This year I am celebrating 20 years of wedded bliss. The 20th anniversary of our engagement was a couple of weeks back. The wedding anniversary is a few months ahead. Those are “official” anniversaries. Events marked on the calendar in advance, they were carried out with great forethought.
Today I celebrate an anniversary of another sort – an unofficial one. It was a haphazard moment, but I remember the date every year. It is the 20th anniversary of my move to Chicago. It’s where my fiance was living at the time.
When we started dating, I lived in a small town where her parents lived. She lived a hour away, where she attended college. Six weeks later, she graduated and moved to New York. That fall she moved back to the Midwest – a couple hours away. A few weeks in the hometown right before my vicarage ended, and she was off again. By the time we get engaged, we had been dating just over a year. We had lived in the same state for nine weeks, the same town for three. We were young and in love, separated by distance, kept together by letters, and phone calls billed by the minute. 20 years ago today, that ended.

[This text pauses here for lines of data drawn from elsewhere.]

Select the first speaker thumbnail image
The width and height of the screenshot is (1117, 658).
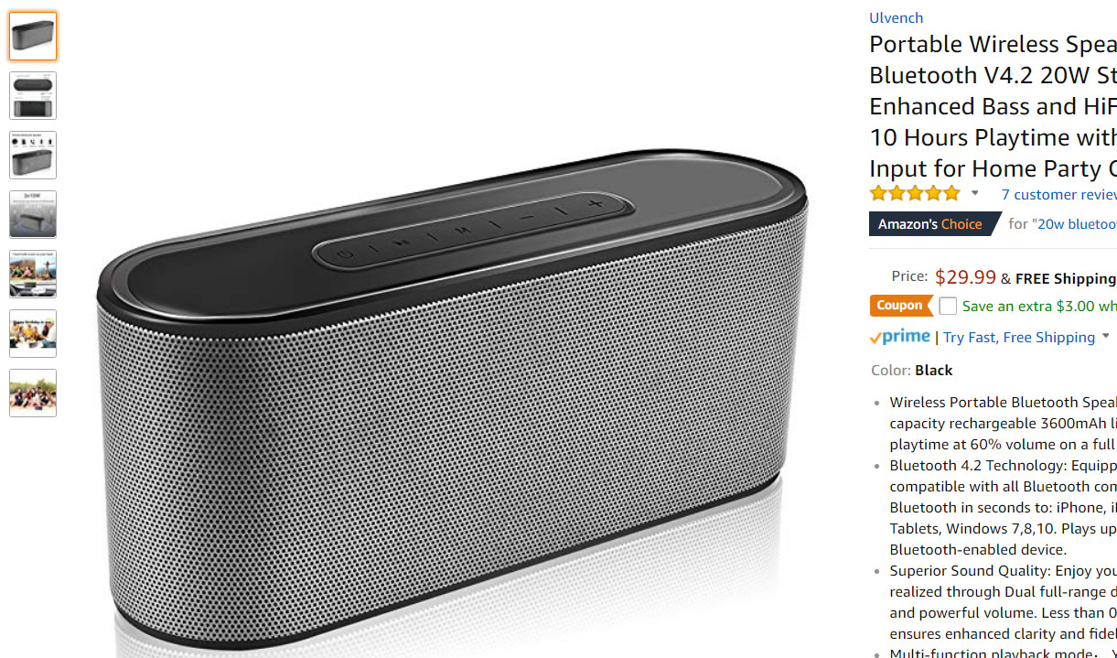[33, 37]
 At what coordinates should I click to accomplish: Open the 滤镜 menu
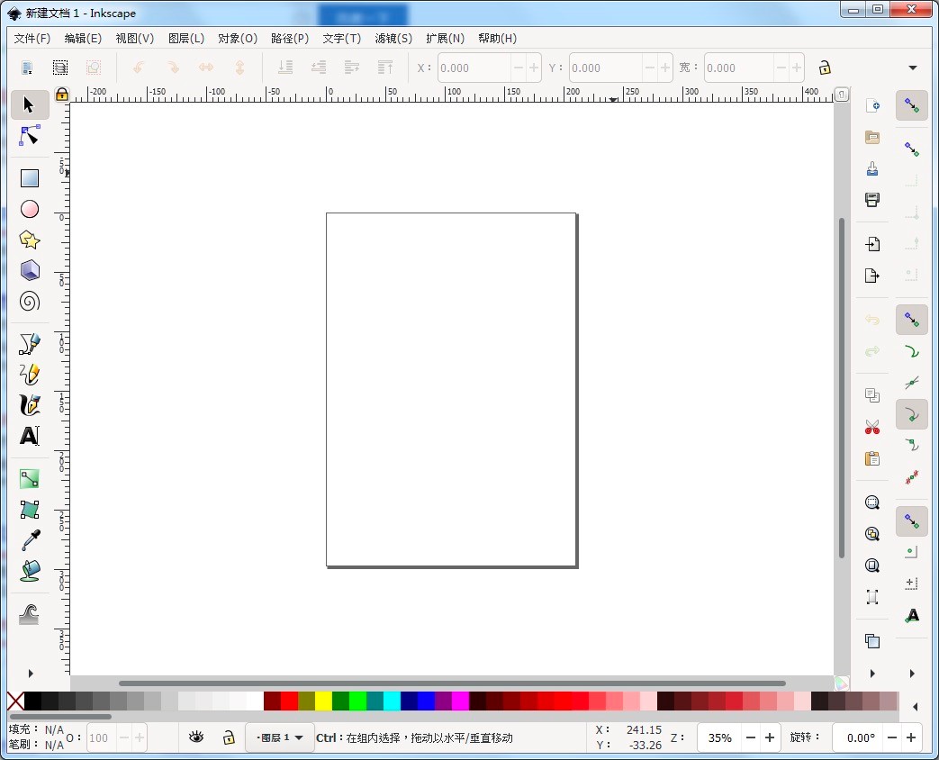tap(393, 38)
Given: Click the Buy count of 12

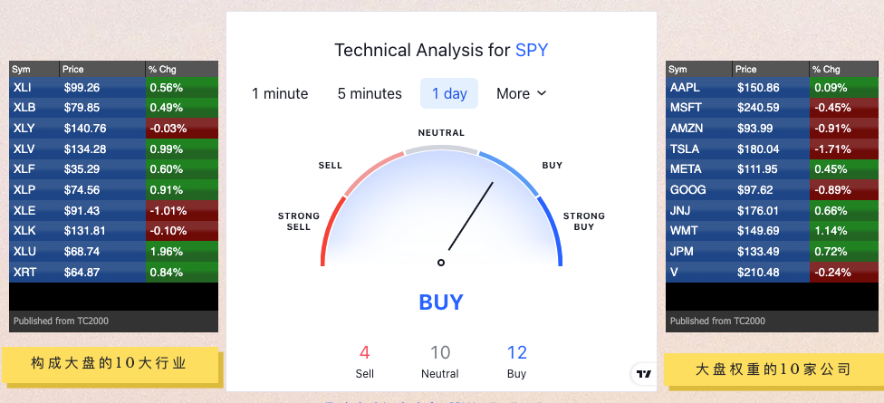Looking at the screenshot, I should [517, 353].
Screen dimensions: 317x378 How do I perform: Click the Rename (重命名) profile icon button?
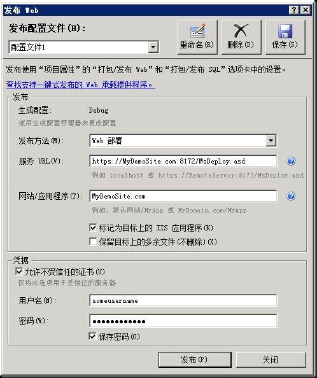pyautogui.click(x=197, y=37)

Since that day, we have been together. Oh, we go to work separately. I go to conferences; she’s gone to conferences. But, with one exception in 2016, we have never been apart for more than a week. 20 years of togetherness.
When I returned from Vicarage, there were a few constructive comments on my evaluation – some things for me to work on, things like occasionally sleeping through my alarm clock, etc. Every time he read a comment, the director of placement said, “Well, if you get married, that will pretty much take care of itself.” On call day, with the entire United States scattered from sea to shining sea I was placed six blocks from her apartment building.
And on this day, twenty years ago, newly engaged, I set off for Chicago a day early, because she asked me to. I hadn’t planned it. I just got in the car full of boxes and set off. It would be the last time that my parents house was my house. I was looking forward to marriage. To my house being ours. I remember, as I drove toward the city, thinking to myself, “We haven’t actually spent that much time together. I think we’ve been on the phone more than in person. I hope this works out.”
The years since have flown by. Four children, four different houses, two states, two dogs, a cat, seven cars, and more blessings that we can count. My wife has not only managed to get me to the church on time each week for services, she has been my help-meet, my comforter, my love, my friend, my partner. It’s been a great ride so far. And I’m praying for many more years together with her in this world, unless our Lord returns first.
My kids will tell you to this day, I’m pretty much rubbish without her. I grouch about the house, waiting for her return. I post on Facebook, counting down the hours. Today, those thoughts ramble through my head a bit more poignantly, because I am once again separated from her. 72 hours of her with my youngest in a nearby town – but not near enough to commute. So, I wait for her to return, counting hours, and thinking about that day, 20 years ago, when everything changed. Until then, we would plan to spend a few hours here or there together, a day or two snatched from busy schedules. But today, in 1998, we began an adventure. No longer counting days apart, now we would lose count of the days together. I could run a spreadsheet. But I’m content counting years. 20. Every one of them a gift.
Happy Unofficial Anniversary, Mrs. Winter.